A Trento si studia l’origine della vita

Sheref S. Mansy, giovane scienzato statunitense, in Italia per svelare i segreti della replicazione

25 ottobre 2009 – Un giovane ricercatore attraversa l’Atlantico per studiare l’origine della vita. No, non è uno dei nostri che va a lavorare in America: è invece Sheref S. Mansy, trentaquattro anni. Lavora all’Università di Denver in Colorado, ma è appena arrivato in Italia per fare una ricerca al Cibio di Trento.

Mansy ha appena ottenuto un milione di dollari dalla Fondazione Armenise-Harvard per il programma Career Development Awards. Ogni anno questa Fondazione sostiene uno o due scienziati particolarmente bravi per favorire i rapporti di collaborazione tra gli scienziati italiani e quelli della Harvard Medical School di Boston. Il compito di Mansy, già autore di ricerche sulla biologia sintetica che hanno suscitato interesse nella comunità scientifica internazionale, è quello di studiare l’origine della vita nel nostro pianeta, lavorando alla sintesi di una cellula artificiale che dovrà svelare i segreti della replicazione.

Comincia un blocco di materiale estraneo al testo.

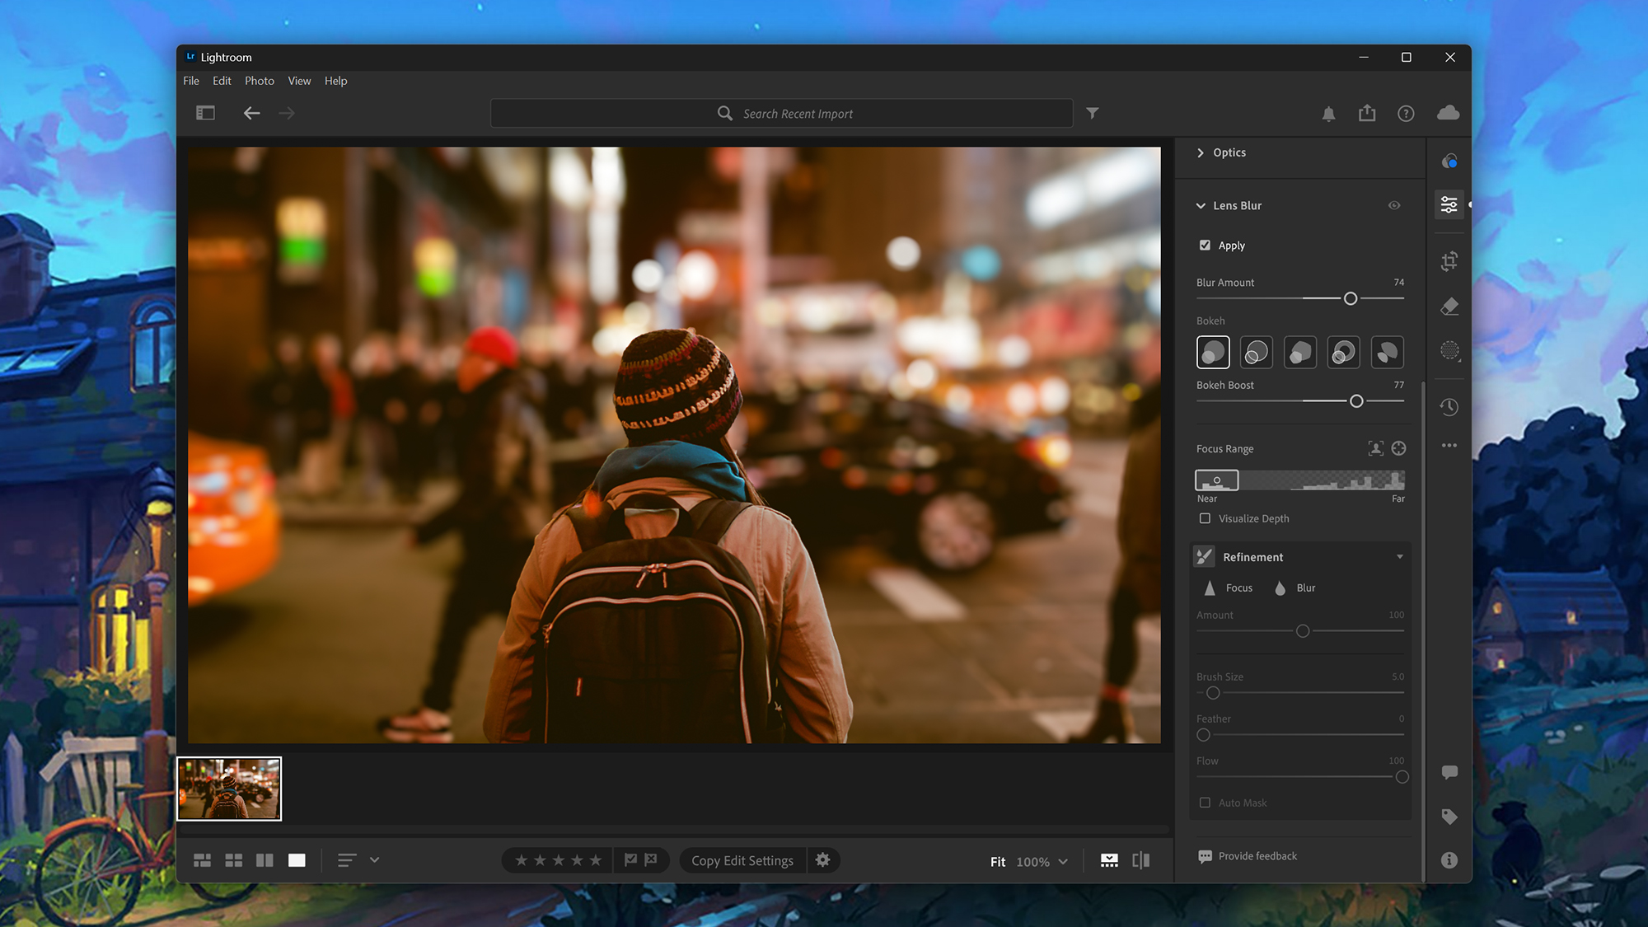
Task: Toggle Lens Blur visibility eye icon
Action: (x=1394, y=205)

Per condurre lo studio il giovane scienziato potrà disporre dei dollari della Fondazione, che pagherà lo stipendio a lui e al suo gruppo e coprirà le spese per le apparecchiature necessarie per gli esperimenti. In pratica, ogni anno verranno spesi per la ricerca 200mila dollari per cinque anni. Mansy ha scelto di lavorare a Trento per continuare gli studi che il centro Cibio sta svolgendo sulla biologia integrata. Per il mondo della ricerca italiano questa notizia appare confortante, specialmente in tempi di vacche magre. La storia dello scienziato americano potrebbe aiutare l’Italia anche a cambiare l’atteggiamento che gli atenei di casa nostra hanno nei confronti dei giovani ricercatori: un Mansy italiano al massimo potrebbe fare l’assistente nella facoltà di Biologia.